Integrate court structure and social structure (contd) Clerics. Their courts never completely separate those. Those who had claims to land litigated in the king s courts, and pleas of contract and trespass could be, and were, brought by and against clerics in the secular courts. The great feudal clerics held honour courts when these were still important. Nor are laymen and women completely outside the church courts. Ecclesiastical crimes, marriage, testament, defamation cases will all bring them into the church courts. The impression, however, of a separate substantive jurisdiction as opposed to a separate people can be exaggerated: cases concerning criminous clerks and benefice and tithe litigation are largely questions of the church handling its own.
Integrate court structure and social structure (contd) That leaves maybe 5% 10% of society, the lay freeholders above the level of simple sokemen.

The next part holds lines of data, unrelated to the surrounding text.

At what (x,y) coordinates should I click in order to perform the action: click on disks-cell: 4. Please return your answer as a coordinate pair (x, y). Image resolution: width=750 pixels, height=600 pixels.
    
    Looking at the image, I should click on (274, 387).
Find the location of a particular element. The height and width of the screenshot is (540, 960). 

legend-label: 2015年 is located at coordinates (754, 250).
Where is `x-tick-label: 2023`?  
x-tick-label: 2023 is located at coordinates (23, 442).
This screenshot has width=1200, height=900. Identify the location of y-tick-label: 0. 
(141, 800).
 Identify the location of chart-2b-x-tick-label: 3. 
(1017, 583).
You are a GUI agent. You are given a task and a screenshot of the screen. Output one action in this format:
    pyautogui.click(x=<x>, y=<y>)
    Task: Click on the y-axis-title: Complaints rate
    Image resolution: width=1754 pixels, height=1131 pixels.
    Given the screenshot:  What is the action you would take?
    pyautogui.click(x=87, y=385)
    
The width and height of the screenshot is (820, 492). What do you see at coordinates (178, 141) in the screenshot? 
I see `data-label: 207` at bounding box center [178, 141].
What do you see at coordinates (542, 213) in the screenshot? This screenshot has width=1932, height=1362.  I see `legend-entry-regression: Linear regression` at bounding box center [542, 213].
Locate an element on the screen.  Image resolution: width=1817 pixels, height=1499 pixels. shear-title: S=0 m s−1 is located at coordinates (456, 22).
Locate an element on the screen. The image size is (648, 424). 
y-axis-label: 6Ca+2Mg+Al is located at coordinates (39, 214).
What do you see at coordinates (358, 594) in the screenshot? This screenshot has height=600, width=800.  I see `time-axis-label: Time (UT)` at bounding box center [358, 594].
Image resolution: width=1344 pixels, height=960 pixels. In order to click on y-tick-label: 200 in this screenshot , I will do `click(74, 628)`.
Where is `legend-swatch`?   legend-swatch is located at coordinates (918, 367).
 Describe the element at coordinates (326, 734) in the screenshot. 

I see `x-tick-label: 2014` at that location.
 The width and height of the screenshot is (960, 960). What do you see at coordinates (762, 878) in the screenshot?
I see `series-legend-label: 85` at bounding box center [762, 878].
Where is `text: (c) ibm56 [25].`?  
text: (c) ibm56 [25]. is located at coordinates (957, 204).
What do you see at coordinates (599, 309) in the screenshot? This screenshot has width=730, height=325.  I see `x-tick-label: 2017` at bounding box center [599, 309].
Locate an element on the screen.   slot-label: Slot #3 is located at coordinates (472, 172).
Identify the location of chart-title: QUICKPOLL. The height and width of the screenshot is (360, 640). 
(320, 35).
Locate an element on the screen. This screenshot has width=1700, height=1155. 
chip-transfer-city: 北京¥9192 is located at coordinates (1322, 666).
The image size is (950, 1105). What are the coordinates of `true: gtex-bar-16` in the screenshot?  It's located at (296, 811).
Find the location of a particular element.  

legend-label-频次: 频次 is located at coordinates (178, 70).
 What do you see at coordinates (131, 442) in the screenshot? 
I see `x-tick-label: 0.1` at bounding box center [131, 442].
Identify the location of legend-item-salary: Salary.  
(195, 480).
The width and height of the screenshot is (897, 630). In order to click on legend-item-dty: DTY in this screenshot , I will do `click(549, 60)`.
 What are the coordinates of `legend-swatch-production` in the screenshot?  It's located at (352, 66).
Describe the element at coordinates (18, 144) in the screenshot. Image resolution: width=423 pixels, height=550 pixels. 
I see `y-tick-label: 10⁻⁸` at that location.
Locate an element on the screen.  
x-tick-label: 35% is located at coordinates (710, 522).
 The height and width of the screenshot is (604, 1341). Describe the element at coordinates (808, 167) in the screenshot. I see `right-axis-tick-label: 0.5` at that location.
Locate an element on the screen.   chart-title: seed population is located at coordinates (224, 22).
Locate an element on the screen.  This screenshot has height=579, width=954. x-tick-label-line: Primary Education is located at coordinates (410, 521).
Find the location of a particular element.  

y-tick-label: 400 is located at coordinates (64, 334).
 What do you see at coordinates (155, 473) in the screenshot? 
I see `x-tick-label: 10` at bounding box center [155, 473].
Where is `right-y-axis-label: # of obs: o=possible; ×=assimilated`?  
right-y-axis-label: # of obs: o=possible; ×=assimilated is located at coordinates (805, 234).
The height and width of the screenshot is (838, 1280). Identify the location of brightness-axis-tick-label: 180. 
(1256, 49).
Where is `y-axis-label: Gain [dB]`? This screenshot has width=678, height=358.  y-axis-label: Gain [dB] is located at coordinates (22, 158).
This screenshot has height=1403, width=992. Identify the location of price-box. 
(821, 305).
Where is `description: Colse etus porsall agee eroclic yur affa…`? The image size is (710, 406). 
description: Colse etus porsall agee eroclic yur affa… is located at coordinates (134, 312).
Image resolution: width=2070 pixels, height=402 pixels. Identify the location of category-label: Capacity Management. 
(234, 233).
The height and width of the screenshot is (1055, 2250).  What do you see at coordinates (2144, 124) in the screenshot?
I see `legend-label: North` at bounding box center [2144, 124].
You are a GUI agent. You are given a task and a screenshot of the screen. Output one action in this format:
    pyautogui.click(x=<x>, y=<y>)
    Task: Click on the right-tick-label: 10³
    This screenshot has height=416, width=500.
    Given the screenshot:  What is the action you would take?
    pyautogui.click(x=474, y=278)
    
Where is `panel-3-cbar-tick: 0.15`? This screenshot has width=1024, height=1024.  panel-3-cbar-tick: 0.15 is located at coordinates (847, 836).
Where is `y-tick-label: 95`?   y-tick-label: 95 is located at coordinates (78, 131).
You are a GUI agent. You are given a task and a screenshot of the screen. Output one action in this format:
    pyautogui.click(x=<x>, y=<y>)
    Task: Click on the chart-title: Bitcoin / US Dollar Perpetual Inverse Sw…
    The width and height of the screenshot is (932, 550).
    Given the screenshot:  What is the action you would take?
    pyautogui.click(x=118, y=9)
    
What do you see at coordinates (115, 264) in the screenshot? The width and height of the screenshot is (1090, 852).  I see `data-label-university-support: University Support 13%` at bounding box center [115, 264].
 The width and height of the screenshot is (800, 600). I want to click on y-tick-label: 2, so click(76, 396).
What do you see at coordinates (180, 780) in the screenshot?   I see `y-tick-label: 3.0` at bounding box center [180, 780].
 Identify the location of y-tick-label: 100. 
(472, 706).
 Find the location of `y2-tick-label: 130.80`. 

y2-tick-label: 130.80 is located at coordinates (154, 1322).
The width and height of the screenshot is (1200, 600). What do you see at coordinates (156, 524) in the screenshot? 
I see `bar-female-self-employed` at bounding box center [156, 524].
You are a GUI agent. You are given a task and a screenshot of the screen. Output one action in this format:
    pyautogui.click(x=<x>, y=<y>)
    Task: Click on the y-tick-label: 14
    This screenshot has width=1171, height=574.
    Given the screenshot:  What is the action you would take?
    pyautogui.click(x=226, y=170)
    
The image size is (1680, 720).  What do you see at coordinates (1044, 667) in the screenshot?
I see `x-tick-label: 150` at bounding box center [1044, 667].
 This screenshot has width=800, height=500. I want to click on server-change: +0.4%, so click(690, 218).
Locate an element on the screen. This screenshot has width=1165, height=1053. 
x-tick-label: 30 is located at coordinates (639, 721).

Principally tenants by knight service, though some socage and serjeanty. Like all men they will be sued criminally in the king s courts. They will certainly be in the county courts. They may be in the church courts, particularly for marriage and testamentary matters. But for the principal source of their wealth, land, they will be in the central royal courts. The story that we are about to tell is a story of how changes in jurisdiction and changes in institutions made the central royal courts more available to more people. To put the matter another way how it was that the practice of the central royal courts became the common law of all England.